Niemand hat mehr Strategien

Bedrohungen sollen nicht mehr als weit weg und theroretisch begriffen werden, sondern Alltag sein - vom regelmäßigen Geheul der Sirenen über das Anlegen von Notvorräten bis hin zum freiwilligen Waffentraining. Im "neuen europäischen Governance-Rahmen für die innere Sicherheit" ist Re-Militarisierung und geistige Aufrüstung Teil der Strategie, um die Mitgliedsstaaten bei der Umrüstung auf Vorkriegswirtschaft zu helfen. 

Es wimmelt in Europa geradezu vor neuen Strategien, so dass die "Europäische Strategie der inneren Sicherheit" jetzt die "Strategie der Union für die Abwehrbereitschaft und das Europäische Verteidigungsweißbuch" ergänzen kann. Demnächst kommt noch der "bevorstehende Europäischen Schutzschild für die Demokratie" hinzu.
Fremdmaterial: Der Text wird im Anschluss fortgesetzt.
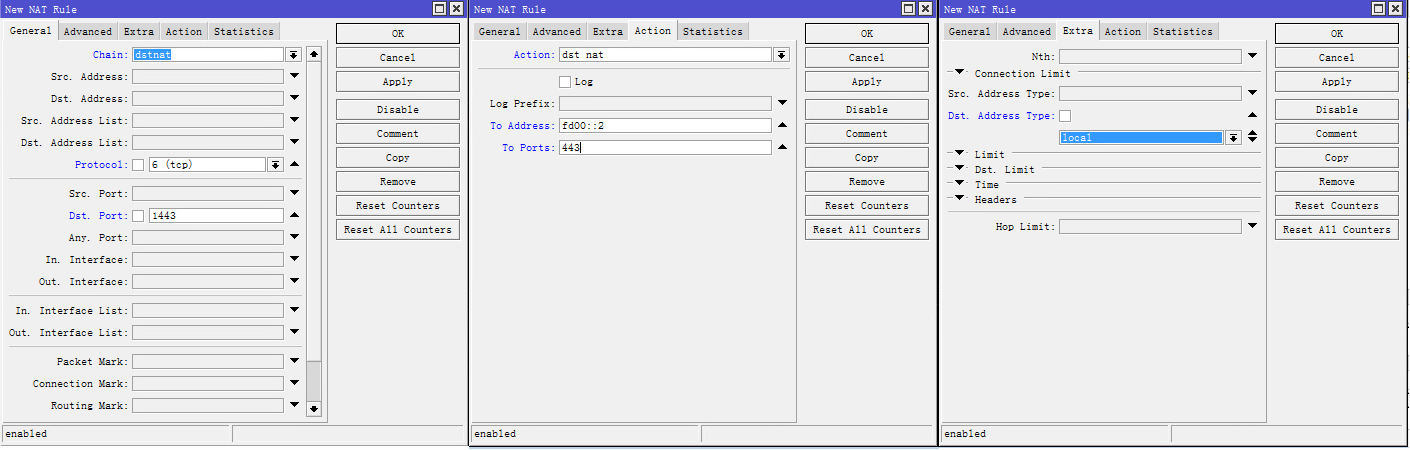The width and height of the screenshot is (1410, 450).
Task: Collapse the Dst. Port field arrow
Action: [294, 215]
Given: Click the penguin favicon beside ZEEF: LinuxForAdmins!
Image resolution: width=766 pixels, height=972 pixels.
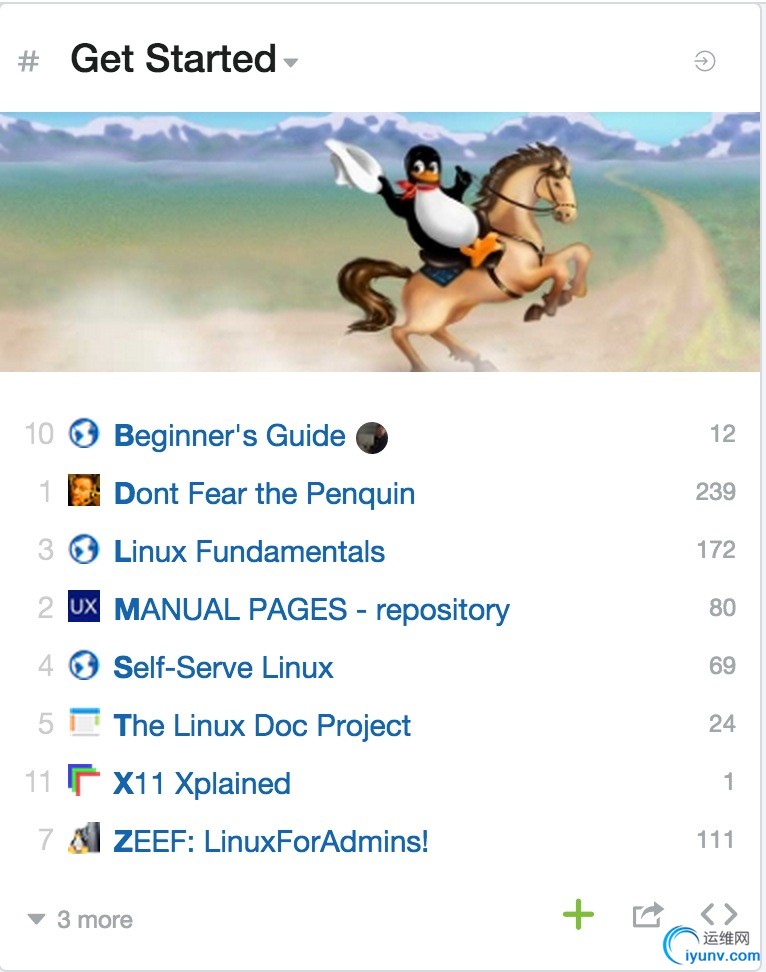Looking at the screenshot, I should [84, 839].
Und alles zusammen bildet dann "einen umfassenden Rahmen für eine sichere und widerstandsfähige EU" (Ursula von der Leyen). 

Ein Wall aus Strategiepapieren

Papierberge, die kein Russe überwinden kann. Vorausgesetzt, die Brügerinnen und Bürger haben auftragsgemäß Lebensmittel, Wasser und Hygieneartikel für drei Tage eingelagert. Mittlerweile haben die Mitgliedsstaaten - zumindest der deutsche - mit der Weitergabe der neuen Richtlinien aus Brüssel begonnen. Das Bundesinnenministerium rät Bürgern zur Vorbereitung auf den Ernstfall, denn ein "Angriff Russlands auf Nato-Gebiet gilt als realistisches Szenario". Neben ausreichend Notvorräten, um die offiziell veranschlagten 72 Stunden zu überbrücken, die es dauern wird, bis die Bundeswehr und die Nato-Verbündeten den Aggressor hinter die Oder zurückgeworfen haben, sollen "auch Schüler auf das Schlimmste vorbereitet werden". 

 Bundesinnenministerin Nancy Faeser (SPD) will wegen der Lage in "jüngerer Zeit" einen "stärkeren Fokus auf den Zivilschutz setzen, auch schon in der Schulbildung“, sagte ein Ministeriumssprecher dem Handelsblatt. Geplant sind Trainingstunden, in denen Scheuerlappenmasken gebastelt werden, Übungen stattfinden, wie man sich am besten mit einem Schulranzen vor den Folgen einer Kernwaffenexplosion in der Nähe schützt, und in lockerer Atmosphäre eine Grundausbildung zum Verhalten in Katastrophenlagen stattfindet. Nicht nur mit Blick auf den geplanten Freiheitsdienst mit und ohne Waffe, sondern gerade angesichts der Schwierigkeiten, auf die der Asubau der Bundeswehr zum Massenheer trifft, wäre das "klug und vorausschauend“, wie der CDU-Bundestagabgeordnete Roderich Kiesewetter die sozialdemokratische Bundesinnenministerin bestärkt hat. 

Noch  vier Jahre Zeit

Formal sind die Bundesländer für Lehrpläne zuständig. Das Bundesamt für Bevölkerungsschutz und Katastrophenhilfe (BBK) aber, gegen dessen Vorsorgeempfehlungen über Jahre hinweg offen gehetzt worden waren, liefert auf Anforderung kostenlos „Erste-Hilfe-Kurse mit Selbstschutzinhalten“, so dass heute zwölf- bis 17-Jährige auf alles vorbereitet sind, wenn Russland wie geplant in "vier bis sieben Jahren" Nato-Territorium angreift. Dass es so kommen wird, gilt längst als realistisches Szenario. Sowohl der Bundesnachrichtendienst (BND) als auch der Generalinspekteur der Bundeswehr, Carsten Breuer, gehen davon aus, dass Kreml-Herrscher Wladimir Putin der EU und der Nato gerade noch die Zeit einräumt, die sie braucht, um sich für den Ernstfall zu wappnen.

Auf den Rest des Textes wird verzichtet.